Product

Fusion 5.6

Built-in SQL Aggregation Jobs Using Cloud Storage Buckets

Built-in SQL aggregation jobs can be set up to use source files in Cloud storage buckets.

This process can be used with the following data types and Cloud storage systems:

  • File formats such as .parquet and .orc files

  • Cloud storage systems such as Google Cloud Storage (GCS), Amazon Web Services (AWS), and Azure Kubernetes Service (AKS).

Configure Parameters

Google Cloud Storage (GCS)

  1. Create a Kubernetes secret with the necessary credentials. For more information about creating a secret containing the credentials JSON file, see Configuring credentials for Spark jobs.

  2. When the secret is successfully created, set the following parameters:

GENERAL PARAMETERS

Parameter Name

Example Value

Notes

SOURCE COLLECTION

gs://<path_to_data>/*.parquet

Value: URI path that contains the desired signal data files.

Example value returns all parquet files in the directory, where gs is used to access GCS data.

DATA FORMAT

parquet

Value: File type of input file.

Other value can be orc.

SPARK SETTINGS

Parameter Name

Example Value

Notes

spark.kubernetes.driver.secrets.{secret-name}

/mnt/gcp-secrets

Value: The {secret-name} obtained during configuration.

Example: example-serviceaccount-key.

spark.kubernetes.executor.secrets.{secret-name}

/mnt/gcp-secrets

Value: The {secret-name} obtained during configuration.

Example: example-serviceaccount-key.

spark.kubernetes.driverEnv.GOOGLE_APPLICATION_CREDENTIALS

/mnt/gcp-secrets/{secret-name}.json

Value: The name of the .json file used to create the {secret-name} obtained during configuration.

Example: example-serviceaccount-key.json.

spark.executorEnv.GOOGLE_APPLICATION_CREDENTIALS

/mnt/gcp-secrets/{secret-name}.json

Value: The name of the .json file used to create the {secret-name} obtained during configuration.

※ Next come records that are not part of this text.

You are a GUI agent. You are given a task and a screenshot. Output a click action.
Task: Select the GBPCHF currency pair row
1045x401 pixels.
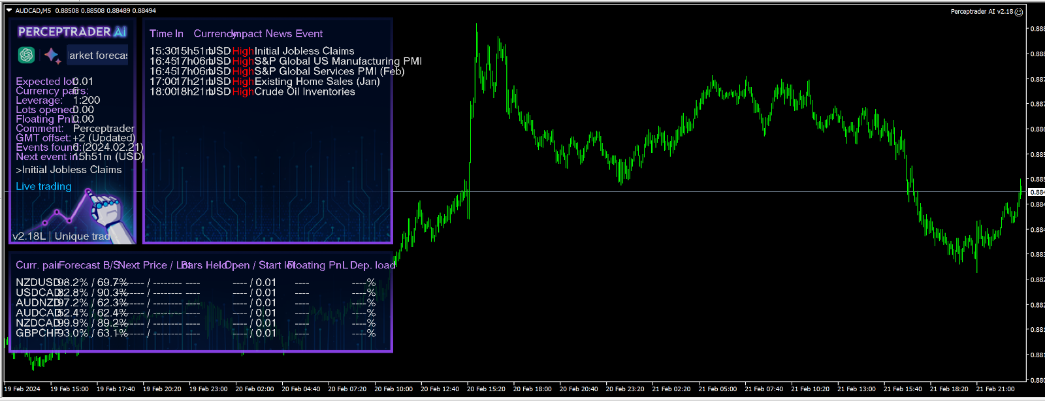[x=37, y=333]
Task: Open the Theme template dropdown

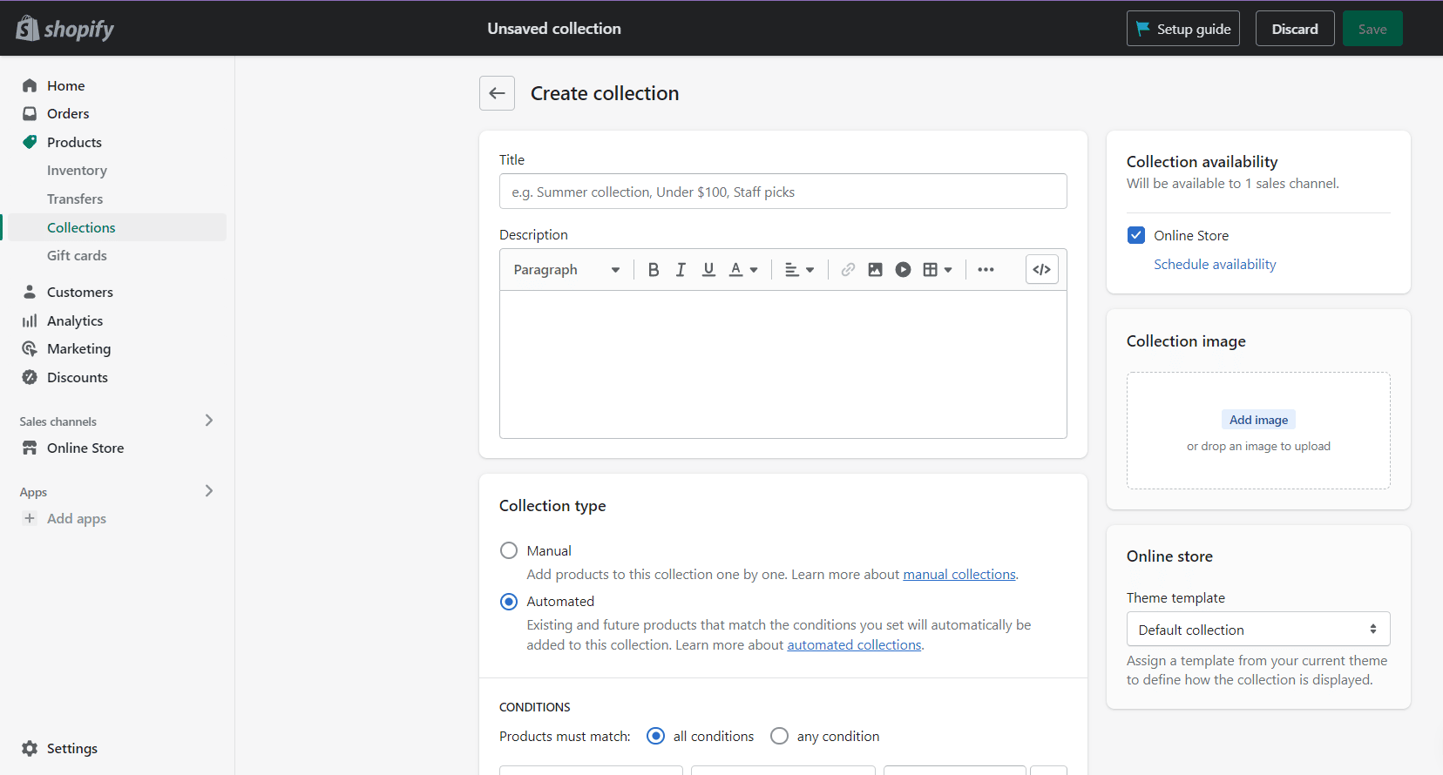Action: coord(1257,630)
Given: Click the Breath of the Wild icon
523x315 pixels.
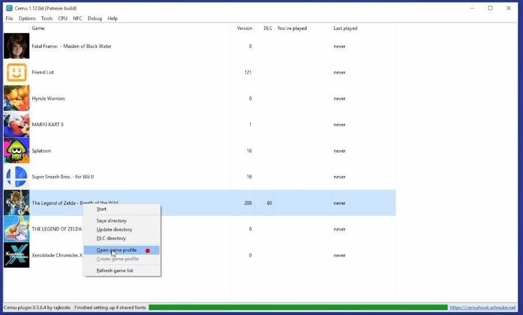Looking at the screenshot, I should (16, 203).
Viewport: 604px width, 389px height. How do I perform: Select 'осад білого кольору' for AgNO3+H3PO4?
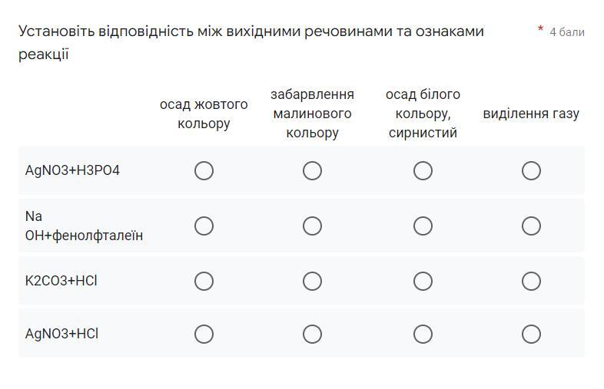pos(423,170)
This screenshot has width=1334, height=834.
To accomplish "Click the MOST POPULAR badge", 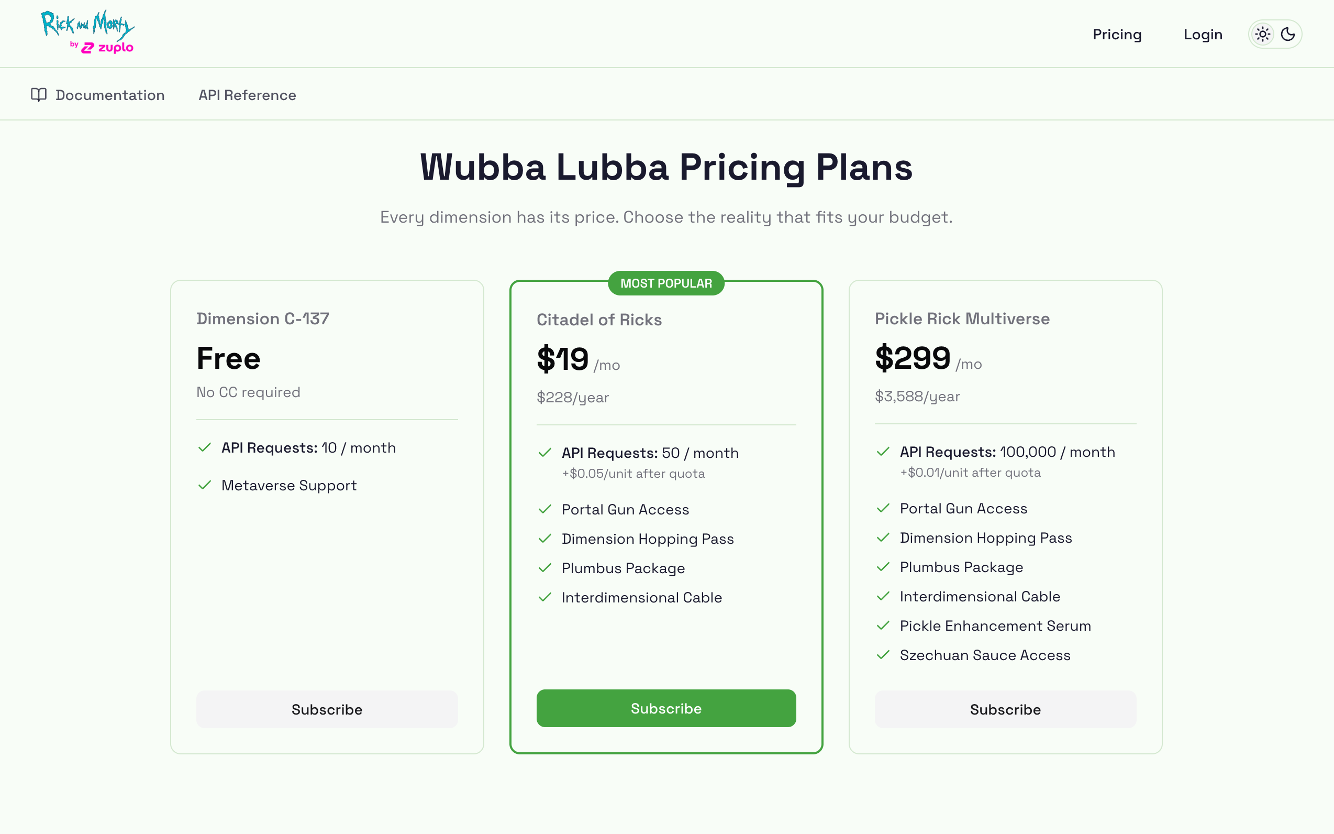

Example: example-serviceaccount-key.json.

spark.hadoop.google.cloud.auth.service.account.json.keyfile

/mnt/gcp-secrets/{secret-name}.json

Value: The name of the .json file used to create the {secret-name} obtained during configuration.

Example: example-serviceaccount-key.json.

Amazon Web Services (AWS)

  1. Create a Kubernetes secret with the necessary credentials. For more information about creating a secret containing the credentials JSON file, see Configuring credentials for Spark jobs.

  2. When the secret is successfully created, set the following parameters:

GENERAL PARAMETERS

Parameter Name

Example Value

Notes

SOURCE COLLECTION

s3a://<path_to_data>/*.parquet

Value: URI path that contains the desired signal data files.

Example value returns all parquet files in the directory, where s3a is used to access AWS data.

DATA FORMAT

parquet

Value: File type of input file.

Other value can be orc.

SPARK SETTINGS

Parameter Name

Example Value

Notes

spark.kubernetes.driver.secretKeyRef.AWS_ACCESS_KEY_ID

{aws-secret-key}

Value: The aws-secret:key obtained during configuration.

spark.kubernetes.driver.secretKeyRef.AWS_SECRET_ACCESS_KEY

{aws-secret-secret}

Value: The aws-secret:secret obtained during configuration.

spark.kubernetes.executor.secretKeyRef.AWS_ACCESS_KEY_ID

{aws-secret-key}

Value: The aws-secret:key obtained during configuration.

spark.kubernetes.executor.secretKeyRef.AWS_SECRET_ACCESS_KEY

{aws-secret-secret}

Value: The aws-secret:secret obtained during configuration.

Azure settings

GENERAL PARAMETERS

Parameter Name

Example Value

Notes

SOURCE COLLECTION

wasbs://<path_to_data>/*.parquet

Value: URI path that contains the desired signal data files.

Example value returns all parquet files in the directory, where wasbs is used to access Azure data.

DATA FORMAT

parquet

Value: File type of input file.

Other value can be orc.

SPARK SETTINGS

Parameter Name

Example Value

Notes

spark.hadoop.fs.wasbs.impl

org.apache.hadoop.fs.azure.NativeAzureFileSystem

Makes the system file available inside the Spark job.

spark.hadoop.fs.azure.account.key.{storage-account-name}.blob.core.windows.net

{access-key-value}

Obtain the values for {storage-account-name} and {access-key-value} from the Users Azure UI.